───── Task input

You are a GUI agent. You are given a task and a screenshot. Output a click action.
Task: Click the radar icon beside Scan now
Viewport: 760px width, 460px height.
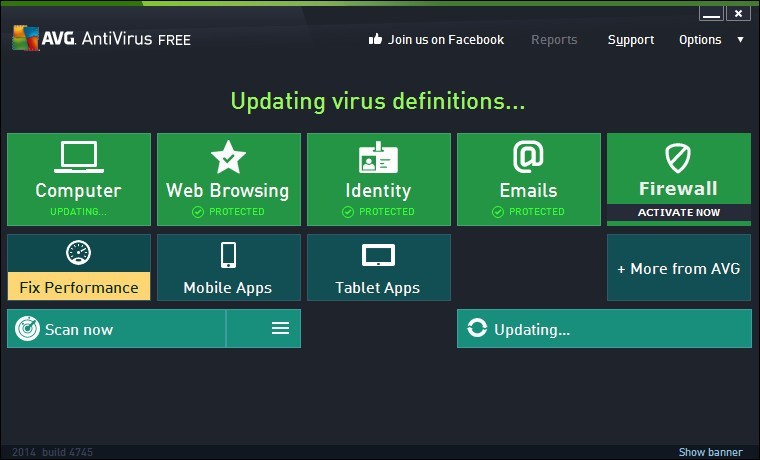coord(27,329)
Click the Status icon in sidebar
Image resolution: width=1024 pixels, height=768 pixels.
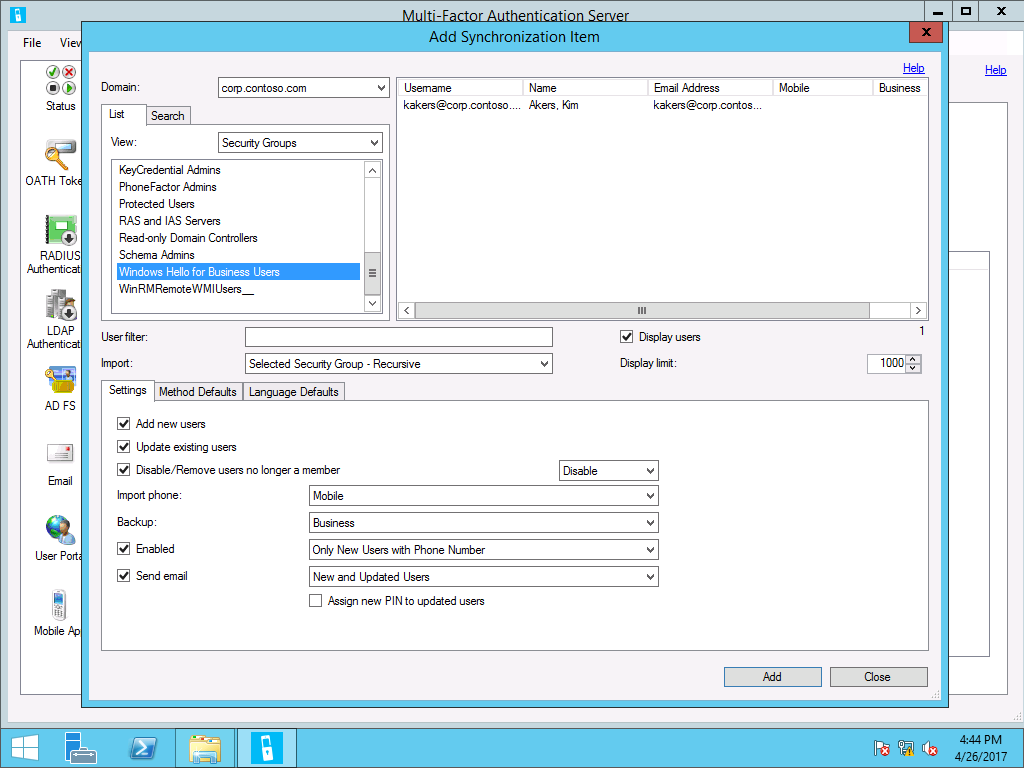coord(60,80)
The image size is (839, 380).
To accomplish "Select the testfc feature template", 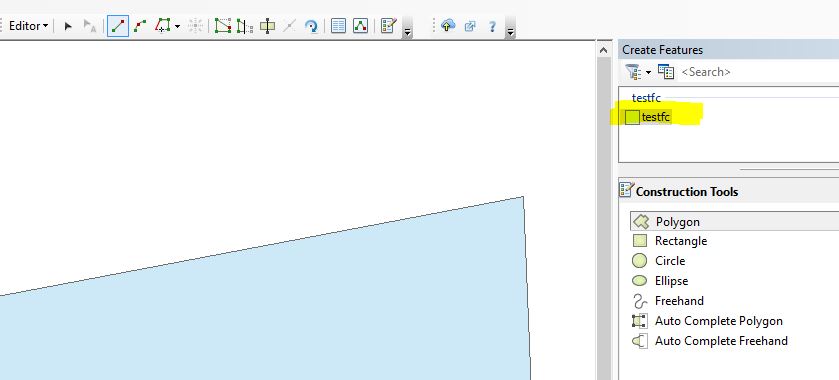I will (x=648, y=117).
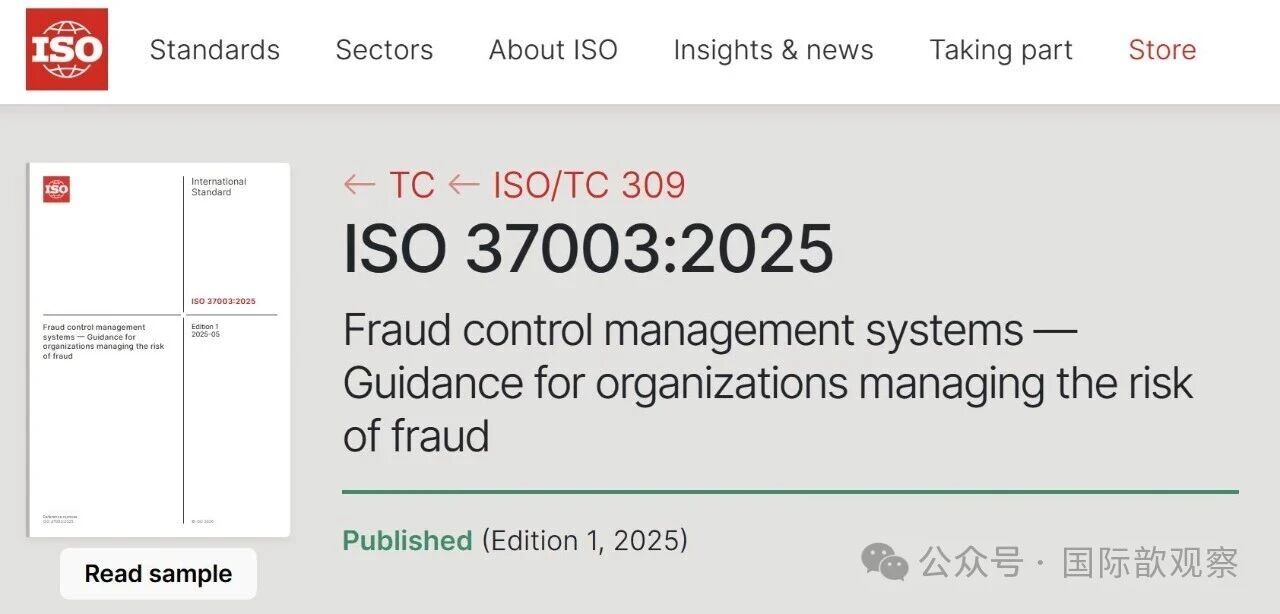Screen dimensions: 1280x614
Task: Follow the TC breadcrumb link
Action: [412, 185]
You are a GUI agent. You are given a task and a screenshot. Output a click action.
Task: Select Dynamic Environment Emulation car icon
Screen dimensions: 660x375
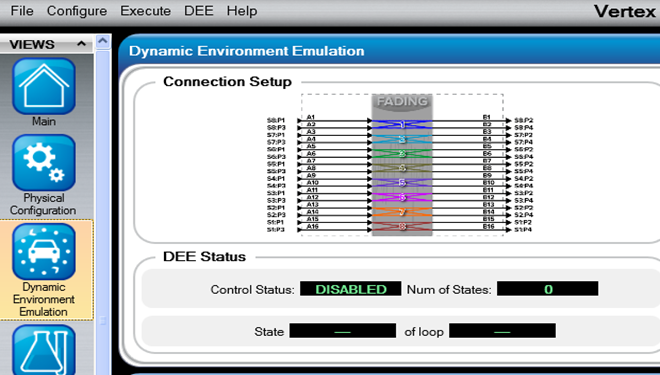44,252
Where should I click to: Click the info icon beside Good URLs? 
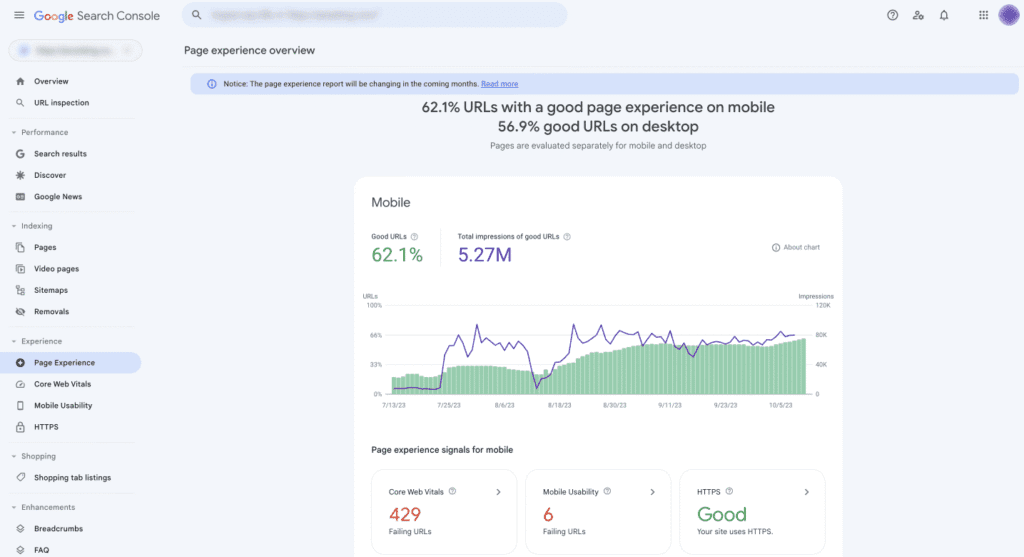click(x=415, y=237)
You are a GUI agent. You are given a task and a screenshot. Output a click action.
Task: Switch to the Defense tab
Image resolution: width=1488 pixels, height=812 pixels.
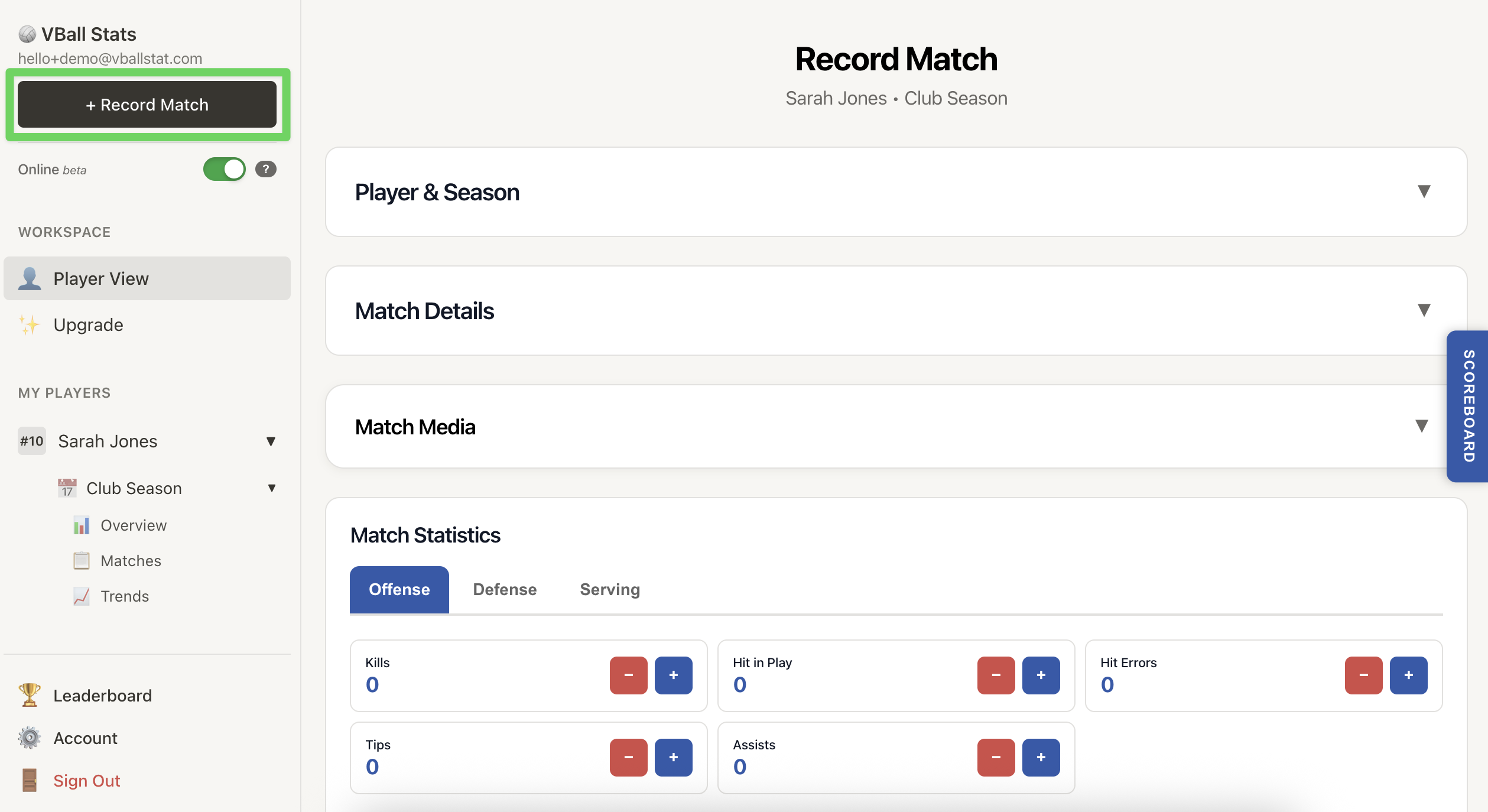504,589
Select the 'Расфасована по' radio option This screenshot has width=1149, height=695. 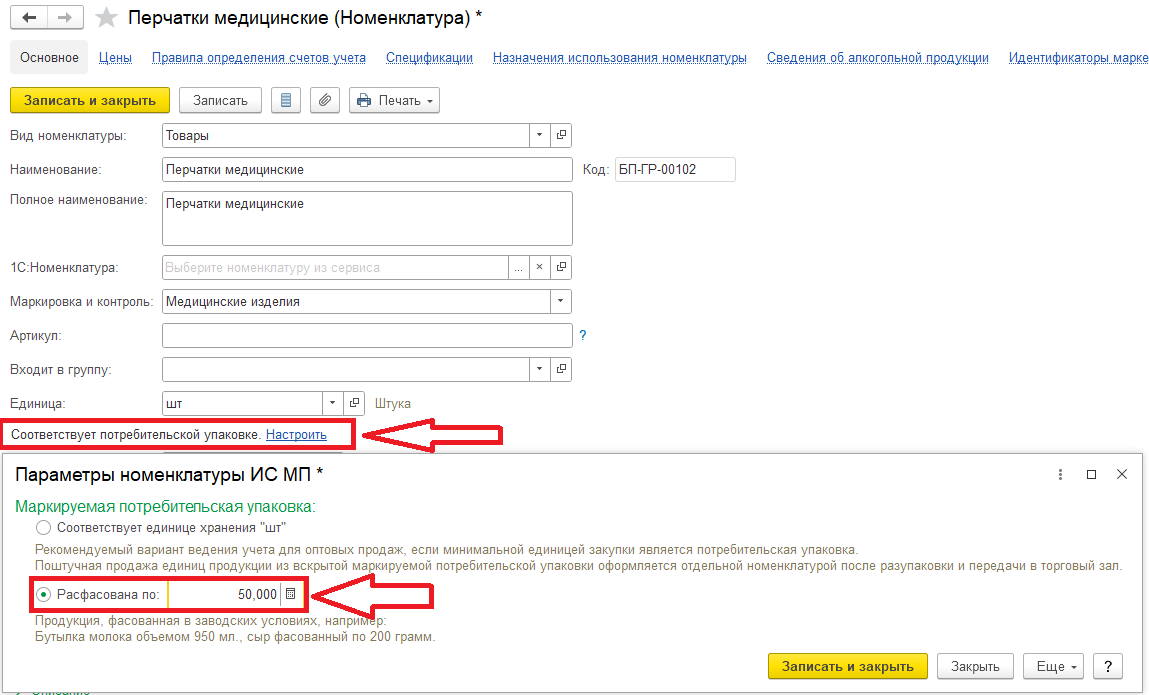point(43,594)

──────────

__Exercise directions__: Only the lines between the one with "Viewport: 760px width, 460px height." and the one with "The image size is (839, 380).", those two included, get copied from the material above. Keep it exact and free of pictures.

__Result of the task__:
Viewport: 760px width, 460px height.
coord(27,329)
Click the Status icon in sidebar
Image resolution: width=1024 pixels, height=768 pixels.
coord(60,80)
The image size is (839, 380).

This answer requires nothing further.